Excerpt from a dataset

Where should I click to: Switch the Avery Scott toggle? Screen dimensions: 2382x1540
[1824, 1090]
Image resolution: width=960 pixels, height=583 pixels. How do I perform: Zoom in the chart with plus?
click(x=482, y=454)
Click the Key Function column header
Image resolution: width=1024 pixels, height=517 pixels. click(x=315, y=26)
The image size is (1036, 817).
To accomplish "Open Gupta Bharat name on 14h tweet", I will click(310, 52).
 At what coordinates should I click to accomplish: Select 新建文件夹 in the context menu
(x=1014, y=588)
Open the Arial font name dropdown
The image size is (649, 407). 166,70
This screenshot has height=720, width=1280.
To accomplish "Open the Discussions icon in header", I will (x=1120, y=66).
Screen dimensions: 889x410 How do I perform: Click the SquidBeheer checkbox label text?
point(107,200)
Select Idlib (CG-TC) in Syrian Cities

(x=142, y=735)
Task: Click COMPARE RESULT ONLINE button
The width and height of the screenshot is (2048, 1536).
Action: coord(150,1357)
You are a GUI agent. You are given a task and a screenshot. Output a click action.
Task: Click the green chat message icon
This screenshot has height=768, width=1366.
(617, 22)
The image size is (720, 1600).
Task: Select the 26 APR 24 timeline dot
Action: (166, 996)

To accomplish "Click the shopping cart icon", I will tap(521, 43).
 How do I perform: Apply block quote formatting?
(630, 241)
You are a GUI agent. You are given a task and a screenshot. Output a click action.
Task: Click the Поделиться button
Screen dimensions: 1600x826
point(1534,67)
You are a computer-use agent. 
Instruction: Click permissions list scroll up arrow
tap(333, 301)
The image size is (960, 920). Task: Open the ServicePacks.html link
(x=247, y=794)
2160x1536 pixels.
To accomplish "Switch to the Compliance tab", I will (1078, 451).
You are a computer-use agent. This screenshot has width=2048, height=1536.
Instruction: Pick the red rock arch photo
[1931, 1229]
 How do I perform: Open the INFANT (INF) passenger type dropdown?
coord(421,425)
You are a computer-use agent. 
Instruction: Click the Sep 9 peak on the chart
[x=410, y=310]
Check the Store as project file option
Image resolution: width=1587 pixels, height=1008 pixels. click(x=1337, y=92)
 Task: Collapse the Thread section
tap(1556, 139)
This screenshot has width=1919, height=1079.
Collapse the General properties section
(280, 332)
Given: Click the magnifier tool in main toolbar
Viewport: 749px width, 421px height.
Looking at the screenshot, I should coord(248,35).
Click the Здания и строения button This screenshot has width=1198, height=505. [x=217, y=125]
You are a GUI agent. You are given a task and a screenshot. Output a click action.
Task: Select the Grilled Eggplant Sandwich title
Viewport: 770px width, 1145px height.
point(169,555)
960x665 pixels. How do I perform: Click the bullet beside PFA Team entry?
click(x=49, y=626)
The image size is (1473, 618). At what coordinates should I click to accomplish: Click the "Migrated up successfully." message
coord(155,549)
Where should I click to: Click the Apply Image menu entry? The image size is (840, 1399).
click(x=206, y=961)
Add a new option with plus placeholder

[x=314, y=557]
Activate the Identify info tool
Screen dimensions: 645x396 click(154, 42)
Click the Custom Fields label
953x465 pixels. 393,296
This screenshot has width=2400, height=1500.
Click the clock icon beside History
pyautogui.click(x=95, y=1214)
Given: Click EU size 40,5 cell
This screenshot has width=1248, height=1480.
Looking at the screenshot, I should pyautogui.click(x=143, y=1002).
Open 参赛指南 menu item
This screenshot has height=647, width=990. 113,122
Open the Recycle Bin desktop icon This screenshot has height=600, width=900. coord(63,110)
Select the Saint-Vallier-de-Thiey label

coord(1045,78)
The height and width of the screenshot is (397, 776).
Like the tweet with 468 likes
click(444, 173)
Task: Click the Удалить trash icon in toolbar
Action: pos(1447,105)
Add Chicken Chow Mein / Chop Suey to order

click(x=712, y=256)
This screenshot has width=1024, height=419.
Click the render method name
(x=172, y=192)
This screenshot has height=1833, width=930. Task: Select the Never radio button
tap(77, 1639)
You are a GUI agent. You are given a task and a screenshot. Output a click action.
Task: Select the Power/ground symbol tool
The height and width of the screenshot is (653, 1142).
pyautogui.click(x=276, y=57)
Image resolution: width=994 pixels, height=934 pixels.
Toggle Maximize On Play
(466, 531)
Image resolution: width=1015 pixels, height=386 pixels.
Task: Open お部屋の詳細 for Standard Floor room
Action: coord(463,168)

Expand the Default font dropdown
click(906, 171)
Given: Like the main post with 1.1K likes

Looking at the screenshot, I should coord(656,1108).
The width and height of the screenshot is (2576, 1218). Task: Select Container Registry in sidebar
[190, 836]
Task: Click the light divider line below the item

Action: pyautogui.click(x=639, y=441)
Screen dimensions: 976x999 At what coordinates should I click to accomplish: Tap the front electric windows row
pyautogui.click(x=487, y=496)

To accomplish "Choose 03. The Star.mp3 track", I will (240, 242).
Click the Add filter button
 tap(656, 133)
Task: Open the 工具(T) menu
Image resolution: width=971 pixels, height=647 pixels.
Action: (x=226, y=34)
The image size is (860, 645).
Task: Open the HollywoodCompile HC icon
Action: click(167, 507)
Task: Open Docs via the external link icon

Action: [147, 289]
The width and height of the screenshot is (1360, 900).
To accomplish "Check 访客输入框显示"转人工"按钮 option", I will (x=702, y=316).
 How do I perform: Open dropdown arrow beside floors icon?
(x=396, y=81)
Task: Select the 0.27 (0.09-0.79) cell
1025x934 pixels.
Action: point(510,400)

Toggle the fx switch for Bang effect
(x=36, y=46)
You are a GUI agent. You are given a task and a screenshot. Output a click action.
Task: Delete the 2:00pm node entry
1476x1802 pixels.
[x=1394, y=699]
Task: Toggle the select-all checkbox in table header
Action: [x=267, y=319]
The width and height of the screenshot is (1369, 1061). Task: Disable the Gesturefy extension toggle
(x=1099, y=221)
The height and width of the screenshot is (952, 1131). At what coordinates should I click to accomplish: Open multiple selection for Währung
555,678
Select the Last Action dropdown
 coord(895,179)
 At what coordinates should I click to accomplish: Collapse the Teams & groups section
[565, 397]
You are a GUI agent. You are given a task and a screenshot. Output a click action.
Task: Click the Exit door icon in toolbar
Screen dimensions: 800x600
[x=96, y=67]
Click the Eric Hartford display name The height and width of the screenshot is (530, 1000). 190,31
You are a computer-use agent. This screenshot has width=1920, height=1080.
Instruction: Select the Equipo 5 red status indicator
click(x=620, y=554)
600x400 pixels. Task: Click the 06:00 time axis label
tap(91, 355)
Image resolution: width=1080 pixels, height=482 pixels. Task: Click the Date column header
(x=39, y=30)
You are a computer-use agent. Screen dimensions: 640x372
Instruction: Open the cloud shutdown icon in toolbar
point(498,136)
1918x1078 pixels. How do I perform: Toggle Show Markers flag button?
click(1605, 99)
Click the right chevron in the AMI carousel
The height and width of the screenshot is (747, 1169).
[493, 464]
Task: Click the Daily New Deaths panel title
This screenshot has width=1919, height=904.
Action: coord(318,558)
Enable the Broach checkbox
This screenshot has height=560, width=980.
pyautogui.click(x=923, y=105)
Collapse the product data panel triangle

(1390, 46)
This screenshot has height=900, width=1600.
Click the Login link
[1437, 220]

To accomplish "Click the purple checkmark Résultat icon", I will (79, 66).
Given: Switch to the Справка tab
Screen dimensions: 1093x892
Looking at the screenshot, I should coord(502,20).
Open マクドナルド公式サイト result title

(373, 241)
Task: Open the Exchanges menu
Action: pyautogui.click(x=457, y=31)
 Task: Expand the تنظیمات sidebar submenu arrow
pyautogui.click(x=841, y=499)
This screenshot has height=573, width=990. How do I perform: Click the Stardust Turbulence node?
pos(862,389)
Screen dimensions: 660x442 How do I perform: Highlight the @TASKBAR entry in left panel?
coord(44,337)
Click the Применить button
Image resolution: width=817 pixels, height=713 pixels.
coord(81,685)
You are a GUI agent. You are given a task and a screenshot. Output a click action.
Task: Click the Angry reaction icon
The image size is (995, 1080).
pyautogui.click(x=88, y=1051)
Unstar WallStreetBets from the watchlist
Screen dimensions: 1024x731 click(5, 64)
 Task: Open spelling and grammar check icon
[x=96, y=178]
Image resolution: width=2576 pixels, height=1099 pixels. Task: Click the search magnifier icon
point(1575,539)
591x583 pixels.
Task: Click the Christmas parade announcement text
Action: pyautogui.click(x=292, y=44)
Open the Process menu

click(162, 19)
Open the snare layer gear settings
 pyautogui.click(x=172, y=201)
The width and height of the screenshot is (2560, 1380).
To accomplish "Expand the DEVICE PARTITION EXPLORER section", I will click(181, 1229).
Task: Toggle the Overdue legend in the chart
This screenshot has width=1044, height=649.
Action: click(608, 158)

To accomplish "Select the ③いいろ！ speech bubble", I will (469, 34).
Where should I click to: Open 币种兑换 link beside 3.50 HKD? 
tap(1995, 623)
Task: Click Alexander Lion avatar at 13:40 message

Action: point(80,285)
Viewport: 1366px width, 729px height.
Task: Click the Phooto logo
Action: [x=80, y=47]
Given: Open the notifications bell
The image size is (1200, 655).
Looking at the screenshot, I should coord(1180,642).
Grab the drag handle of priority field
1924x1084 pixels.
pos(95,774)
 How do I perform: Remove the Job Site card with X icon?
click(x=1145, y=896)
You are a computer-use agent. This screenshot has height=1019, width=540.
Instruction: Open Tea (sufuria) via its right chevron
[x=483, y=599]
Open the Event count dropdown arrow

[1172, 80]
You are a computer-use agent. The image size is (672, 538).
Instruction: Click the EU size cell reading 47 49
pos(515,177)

> [Short exercise]: Reproduce in full the lines between the line holding "You are a computer-use agent. Screen" and the line holding "click(1605, 99)", inclusive, offsetting every coordinate in their answers by -115. Leave everything else in those lines unchanged.

> [Solution to this exercise]:
You are a computer-use agent. Screen dimensions: 640x372
Instruction: Open the cloud shutdown icon in toolbar
point(383,21)
1918x1078 pixels. How do I perform: Toggle Show Markers flag button?
click(1490, -16)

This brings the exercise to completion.